18.02.2012 um 01:29 Uhr
Die steirische Eiche I/II
Einst führte er Sturm Graz in die Champions League, nun führt sein Weg wohl ins Gefängnis. Hannes Kartnig wurde vom Straflandesgericht Graz zu 5 Jahren unbedingter Haft und einer Zahlung von 6,637 Millionen Euro – nicht rechtskräftig - verurteilt. Damit endet einer der erfolgreichsten und zugleich skurrilsten Erfolgsgeschichten des österreichischen Fußballs. Das Urteil ist gefällt, die Eiche gestürzt.

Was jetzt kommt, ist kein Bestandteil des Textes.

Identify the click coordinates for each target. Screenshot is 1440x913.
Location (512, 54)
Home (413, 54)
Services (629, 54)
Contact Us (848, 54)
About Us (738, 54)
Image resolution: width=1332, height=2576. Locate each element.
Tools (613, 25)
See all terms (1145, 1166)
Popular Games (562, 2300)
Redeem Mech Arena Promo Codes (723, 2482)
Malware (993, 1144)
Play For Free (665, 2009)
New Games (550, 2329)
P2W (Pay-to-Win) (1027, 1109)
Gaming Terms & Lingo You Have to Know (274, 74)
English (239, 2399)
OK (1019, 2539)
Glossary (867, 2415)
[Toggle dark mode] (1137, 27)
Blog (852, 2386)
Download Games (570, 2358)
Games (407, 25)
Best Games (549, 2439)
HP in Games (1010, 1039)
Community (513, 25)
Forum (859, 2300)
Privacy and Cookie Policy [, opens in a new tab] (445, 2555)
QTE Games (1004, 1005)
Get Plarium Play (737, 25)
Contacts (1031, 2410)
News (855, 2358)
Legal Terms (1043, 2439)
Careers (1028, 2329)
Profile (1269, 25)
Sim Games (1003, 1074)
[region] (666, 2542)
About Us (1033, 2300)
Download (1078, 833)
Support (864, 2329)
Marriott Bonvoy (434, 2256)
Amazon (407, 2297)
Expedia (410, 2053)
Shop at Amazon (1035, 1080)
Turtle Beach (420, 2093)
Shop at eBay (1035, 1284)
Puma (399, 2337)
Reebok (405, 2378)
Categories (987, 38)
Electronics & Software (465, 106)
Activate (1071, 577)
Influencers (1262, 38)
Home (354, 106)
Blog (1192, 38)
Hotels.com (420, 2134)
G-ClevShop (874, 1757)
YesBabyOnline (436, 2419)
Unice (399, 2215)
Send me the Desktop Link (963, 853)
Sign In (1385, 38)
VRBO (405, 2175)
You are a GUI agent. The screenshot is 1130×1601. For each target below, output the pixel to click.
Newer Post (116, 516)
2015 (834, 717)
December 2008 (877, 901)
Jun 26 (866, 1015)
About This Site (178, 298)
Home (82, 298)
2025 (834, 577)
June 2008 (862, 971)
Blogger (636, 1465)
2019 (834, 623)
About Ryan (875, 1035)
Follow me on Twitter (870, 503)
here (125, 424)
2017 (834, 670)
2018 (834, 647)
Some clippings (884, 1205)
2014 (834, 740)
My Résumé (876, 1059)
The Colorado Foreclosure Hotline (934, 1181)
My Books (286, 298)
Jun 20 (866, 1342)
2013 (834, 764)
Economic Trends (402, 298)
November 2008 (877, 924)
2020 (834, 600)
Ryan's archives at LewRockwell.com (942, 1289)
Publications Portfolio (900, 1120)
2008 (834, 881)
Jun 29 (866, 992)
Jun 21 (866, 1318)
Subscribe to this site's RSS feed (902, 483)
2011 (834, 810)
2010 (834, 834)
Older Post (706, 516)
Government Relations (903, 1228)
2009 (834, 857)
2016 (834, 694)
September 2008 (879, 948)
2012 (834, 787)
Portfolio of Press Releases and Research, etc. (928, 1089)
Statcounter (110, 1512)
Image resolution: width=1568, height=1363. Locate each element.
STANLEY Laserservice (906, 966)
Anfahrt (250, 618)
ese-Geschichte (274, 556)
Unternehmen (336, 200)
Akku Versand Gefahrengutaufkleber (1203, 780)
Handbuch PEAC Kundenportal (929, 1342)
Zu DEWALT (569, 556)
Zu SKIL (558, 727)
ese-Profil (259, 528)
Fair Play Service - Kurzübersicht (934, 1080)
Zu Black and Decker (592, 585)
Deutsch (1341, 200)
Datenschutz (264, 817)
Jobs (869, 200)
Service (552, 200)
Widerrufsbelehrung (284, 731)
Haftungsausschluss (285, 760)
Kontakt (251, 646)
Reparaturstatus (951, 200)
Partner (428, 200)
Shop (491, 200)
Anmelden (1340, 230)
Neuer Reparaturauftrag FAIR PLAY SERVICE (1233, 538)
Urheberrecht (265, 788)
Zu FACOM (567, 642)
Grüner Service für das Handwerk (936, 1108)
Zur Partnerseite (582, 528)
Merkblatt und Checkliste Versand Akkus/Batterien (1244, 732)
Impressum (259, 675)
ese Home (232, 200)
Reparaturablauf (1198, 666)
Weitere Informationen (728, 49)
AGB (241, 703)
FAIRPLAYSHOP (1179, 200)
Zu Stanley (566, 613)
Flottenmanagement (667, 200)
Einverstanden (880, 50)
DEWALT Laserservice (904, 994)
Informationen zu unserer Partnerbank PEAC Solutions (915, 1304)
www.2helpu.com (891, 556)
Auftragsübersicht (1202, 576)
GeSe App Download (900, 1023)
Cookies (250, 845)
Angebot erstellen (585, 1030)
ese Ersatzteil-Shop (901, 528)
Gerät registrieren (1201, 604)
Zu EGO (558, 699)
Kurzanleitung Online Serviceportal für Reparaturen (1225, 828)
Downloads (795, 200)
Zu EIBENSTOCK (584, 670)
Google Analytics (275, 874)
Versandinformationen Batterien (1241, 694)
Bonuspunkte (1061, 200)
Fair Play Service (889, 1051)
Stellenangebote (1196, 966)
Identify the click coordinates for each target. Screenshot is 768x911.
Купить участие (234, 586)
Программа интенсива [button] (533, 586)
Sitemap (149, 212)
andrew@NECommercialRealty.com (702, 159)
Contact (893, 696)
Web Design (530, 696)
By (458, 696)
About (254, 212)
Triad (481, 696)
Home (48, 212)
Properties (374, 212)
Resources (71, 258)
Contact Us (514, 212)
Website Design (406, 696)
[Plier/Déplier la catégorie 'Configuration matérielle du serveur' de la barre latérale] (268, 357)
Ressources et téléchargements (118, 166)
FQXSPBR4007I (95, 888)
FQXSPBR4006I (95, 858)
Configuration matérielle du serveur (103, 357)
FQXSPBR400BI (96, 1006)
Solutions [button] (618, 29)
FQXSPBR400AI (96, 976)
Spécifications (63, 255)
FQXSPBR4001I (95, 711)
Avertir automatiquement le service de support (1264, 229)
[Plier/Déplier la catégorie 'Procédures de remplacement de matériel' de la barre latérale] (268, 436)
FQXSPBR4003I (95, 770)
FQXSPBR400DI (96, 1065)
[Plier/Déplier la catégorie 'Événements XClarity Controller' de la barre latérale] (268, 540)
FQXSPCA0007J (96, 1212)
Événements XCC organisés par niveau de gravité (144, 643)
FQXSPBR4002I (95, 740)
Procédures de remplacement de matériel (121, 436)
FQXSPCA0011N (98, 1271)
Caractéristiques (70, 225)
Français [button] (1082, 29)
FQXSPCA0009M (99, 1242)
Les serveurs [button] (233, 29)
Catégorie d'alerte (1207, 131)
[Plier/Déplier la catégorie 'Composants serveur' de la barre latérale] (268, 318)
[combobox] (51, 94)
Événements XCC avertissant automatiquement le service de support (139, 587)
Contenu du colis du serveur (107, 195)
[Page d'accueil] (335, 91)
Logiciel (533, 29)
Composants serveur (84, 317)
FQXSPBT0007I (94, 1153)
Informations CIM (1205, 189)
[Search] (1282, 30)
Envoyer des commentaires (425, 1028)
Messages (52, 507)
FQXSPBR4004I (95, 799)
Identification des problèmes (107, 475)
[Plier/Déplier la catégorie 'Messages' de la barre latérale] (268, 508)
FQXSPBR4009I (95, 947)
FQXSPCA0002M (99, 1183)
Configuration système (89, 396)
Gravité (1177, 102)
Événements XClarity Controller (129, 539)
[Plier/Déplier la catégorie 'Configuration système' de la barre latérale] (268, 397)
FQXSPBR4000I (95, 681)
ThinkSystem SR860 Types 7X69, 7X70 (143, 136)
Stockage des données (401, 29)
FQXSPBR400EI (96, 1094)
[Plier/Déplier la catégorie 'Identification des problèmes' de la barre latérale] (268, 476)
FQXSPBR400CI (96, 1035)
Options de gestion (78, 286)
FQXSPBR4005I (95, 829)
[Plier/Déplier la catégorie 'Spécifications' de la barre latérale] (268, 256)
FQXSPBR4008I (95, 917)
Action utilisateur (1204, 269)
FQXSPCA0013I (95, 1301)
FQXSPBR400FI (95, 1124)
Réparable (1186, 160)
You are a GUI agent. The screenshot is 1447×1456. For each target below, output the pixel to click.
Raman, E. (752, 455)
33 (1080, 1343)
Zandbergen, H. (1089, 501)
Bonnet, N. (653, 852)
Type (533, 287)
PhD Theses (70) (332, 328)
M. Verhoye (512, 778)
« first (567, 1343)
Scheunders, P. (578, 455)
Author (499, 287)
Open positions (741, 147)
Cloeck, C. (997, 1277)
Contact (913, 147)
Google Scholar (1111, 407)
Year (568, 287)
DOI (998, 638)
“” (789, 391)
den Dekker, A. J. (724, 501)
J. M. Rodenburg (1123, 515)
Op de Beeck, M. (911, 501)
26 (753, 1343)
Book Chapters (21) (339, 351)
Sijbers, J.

Hannes Kartnig gehörte zu der Gattung Fußball-Präsident, die heute fast schon ausgestorben zu sein scheint. Auftreten, Art und die latente Nähe zur Kriminalität oder angehäufter Schuldenberge erinnern an Gil y Gil, ehemaliger Präsident Atlético Madrids, oder auch Günther Eichberg, den „Sonnenkönig" von Schalke 04. Gerne etwas untersetzter, mit schrillen Designer-Kleidern und dem Hang zu Großschnäuzigkeit hat dieser Menschenschlag besonders in den 90ern den Fußball geprägt. In diesem Umfeld wird gerne vom „steuerschonenden arbeiten" gesprochen. Charme, derber Humor, kernige Sprüche, lokales Timbre in Stimme und Humor, dabei immer den Schalk aus dem Auge und den kleinen Choleriker im Hirn. Der weiße Schal über dem Anzug, gerne auch ein wildgemustertes Versace-Seidenhemd. Man nennt sie Typen oder Originale und teilweise vermisst man sie im heute weichgespülten „Nivea"-Fußball.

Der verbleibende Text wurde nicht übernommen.